I forgot about test strips. I have to purchase them and my meter because I have Dexcom and Medicare won’t pay for test strips anymore .
Bought a box of Mio Advance insets back when I moved states and couldn’t get lined up with a new endo in time for Medicare to fill my script. Thinking about buying another box b/c I’ve switched to Tandem and they use the old-school Mio thwacker, which often hurts and results in bent cannulas far more often than the Advance does. Turns out you can use the Tandem tubing with an Advance inset, as the clips are identical. So there’s some wastage involved, but I only use them when I’ve run into problems with the Mio. Wish they’d all use standardized connectors at the pump end so we could choose, but that would be a heresy against capitalism apparently.

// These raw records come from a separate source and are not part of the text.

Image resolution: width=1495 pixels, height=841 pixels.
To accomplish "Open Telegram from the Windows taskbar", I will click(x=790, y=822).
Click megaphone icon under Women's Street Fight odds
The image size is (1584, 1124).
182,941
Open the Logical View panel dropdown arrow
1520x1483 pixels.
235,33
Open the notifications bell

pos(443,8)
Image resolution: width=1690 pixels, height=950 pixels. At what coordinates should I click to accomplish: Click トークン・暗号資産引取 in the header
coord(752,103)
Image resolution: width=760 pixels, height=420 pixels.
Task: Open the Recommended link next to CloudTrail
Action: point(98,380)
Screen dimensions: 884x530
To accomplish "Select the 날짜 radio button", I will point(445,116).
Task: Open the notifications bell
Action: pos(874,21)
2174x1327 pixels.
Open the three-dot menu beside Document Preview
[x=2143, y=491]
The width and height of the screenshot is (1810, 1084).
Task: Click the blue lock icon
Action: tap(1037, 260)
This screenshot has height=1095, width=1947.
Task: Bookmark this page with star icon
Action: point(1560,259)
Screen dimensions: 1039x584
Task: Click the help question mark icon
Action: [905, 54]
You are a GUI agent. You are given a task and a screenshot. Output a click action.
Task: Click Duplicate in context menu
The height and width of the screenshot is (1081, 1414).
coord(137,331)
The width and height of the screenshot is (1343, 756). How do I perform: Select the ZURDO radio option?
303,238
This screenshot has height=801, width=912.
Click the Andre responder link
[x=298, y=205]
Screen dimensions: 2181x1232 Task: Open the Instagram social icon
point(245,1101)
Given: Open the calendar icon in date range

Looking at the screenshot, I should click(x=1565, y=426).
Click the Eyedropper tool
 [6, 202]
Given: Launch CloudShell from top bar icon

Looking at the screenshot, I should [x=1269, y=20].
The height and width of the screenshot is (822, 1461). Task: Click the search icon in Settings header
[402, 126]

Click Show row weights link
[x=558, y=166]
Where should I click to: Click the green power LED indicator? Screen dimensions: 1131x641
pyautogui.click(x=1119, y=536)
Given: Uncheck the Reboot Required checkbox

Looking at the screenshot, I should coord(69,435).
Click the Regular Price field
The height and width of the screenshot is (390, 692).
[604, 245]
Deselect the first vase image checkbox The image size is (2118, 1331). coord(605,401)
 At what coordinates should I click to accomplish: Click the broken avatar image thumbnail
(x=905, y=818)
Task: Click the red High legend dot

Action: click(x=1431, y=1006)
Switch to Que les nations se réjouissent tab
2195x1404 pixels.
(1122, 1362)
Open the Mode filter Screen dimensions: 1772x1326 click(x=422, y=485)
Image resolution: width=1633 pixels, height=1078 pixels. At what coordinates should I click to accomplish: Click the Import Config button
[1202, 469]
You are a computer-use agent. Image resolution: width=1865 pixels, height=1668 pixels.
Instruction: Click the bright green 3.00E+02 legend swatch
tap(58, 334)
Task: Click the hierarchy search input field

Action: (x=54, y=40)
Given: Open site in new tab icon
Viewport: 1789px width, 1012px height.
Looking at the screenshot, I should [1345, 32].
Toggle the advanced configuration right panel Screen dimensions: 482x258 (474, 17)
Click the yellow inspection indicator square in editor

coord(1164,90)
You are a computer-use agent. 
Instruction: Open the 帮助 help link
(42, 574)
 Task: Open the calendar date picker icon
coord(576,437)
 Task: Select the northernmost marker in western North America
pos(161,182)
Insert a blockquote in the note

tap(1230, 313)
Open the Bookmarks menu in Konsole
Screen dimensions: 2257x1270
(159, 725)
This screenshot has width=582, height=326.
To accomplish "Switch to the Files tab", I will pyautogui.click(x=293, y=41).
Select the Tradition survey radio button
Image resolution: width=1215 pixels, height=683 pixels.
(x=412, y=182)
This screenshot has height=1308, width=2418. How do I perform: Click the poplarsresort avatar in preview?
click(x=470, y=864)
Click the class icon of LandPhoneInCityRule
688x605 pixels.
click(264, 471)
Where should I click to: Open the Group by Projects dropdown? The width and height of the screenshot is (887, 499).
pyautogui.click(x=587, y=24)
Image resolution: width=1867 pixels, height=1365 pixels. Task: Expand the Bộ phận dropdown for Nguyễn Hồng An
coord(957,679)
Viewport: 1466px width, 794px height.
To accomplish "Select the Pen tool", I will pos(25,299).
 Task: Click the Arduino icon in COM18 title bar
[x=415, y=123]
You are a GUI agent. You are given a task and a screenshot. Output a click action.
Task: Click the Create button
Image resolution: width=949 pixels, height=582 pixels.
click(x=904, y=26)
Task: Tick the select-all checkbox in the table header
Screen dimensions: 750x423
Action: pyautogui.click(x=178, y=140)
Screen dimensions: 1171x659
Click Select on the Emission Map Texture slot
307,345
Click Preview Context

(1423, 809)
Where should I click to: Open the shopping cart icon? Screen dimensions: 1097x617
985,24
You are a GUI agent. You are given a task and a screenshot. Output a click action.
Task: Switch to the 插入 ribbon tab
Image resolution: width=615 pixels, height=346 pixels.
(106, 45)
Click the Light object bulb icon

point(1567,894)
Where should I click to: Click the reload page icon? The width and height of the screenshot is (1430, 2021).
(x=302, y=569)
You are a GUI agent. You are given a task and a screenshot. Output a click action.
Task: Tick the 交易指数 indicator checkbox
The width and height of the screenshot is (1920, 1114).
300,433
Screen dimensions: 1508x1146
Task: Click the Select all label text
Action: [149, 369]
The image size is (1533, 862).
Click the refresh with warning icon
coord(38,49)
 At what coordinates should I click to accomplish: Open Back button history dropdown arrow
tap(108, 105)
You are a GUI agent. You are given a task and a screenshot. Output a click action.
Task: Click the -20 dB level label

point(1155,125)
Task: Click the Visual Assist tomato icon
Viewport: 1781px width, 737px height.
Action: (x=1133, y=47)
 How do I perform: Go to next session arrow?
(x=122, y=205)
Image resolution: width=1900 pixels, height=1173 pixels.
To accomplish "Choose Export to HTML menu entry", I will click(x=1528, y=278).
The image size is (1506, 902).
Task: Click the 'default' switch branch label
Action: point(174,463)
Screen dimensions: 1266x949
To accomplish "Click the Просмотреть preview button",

I mean… I always pay “out of pocket” b/c Insurance does not cover all costs. But I think the question means to ask “Have you paid outside of your insurance plan” or something like that. For me, I did it recently for the first time b/c Amazon Pharmacy (I’m a new member) said that the cost for 3 boxes of Dexcom sensors was over $300, when I use my insurance, but only $67 when I didn’t. Guess which I chose?!
I am in between jobs and have been paying cash price for supplies over the last 4 months. Insurance coverage for the new job doesn’t begin for another 30 days. I have found that cash pricing can vary. Don’t be afraid to shop around. I usually pay about $100 for a box of G6 Sensors. About $150 for a month of infusion sets.
Whups… I conveniently ignored the part where the question asked “back up” supplies. Only once… I was heading on a cruise and realized I had left my meter at home. So I bought a new meter and strips at Walgreen’s “just in case” my Dexcom failed. Meant to return them when we got back from the cruise, but I never did so… yeah, now they’re hanging around in my closet.
All the Blooming time. Ambetter doesn’t cover anything essential for type 1 diabetes – Fiasp no, dexcom no, baqsimi no, BG strips not in the quantity needed.
I marked “Other”. My backup supplies are a long-acting pen which my endo provided and test strips (which I try to keep extra on hand). I’m sure I would have to pay for any backup supplies as I pay for all diabetic supplies now.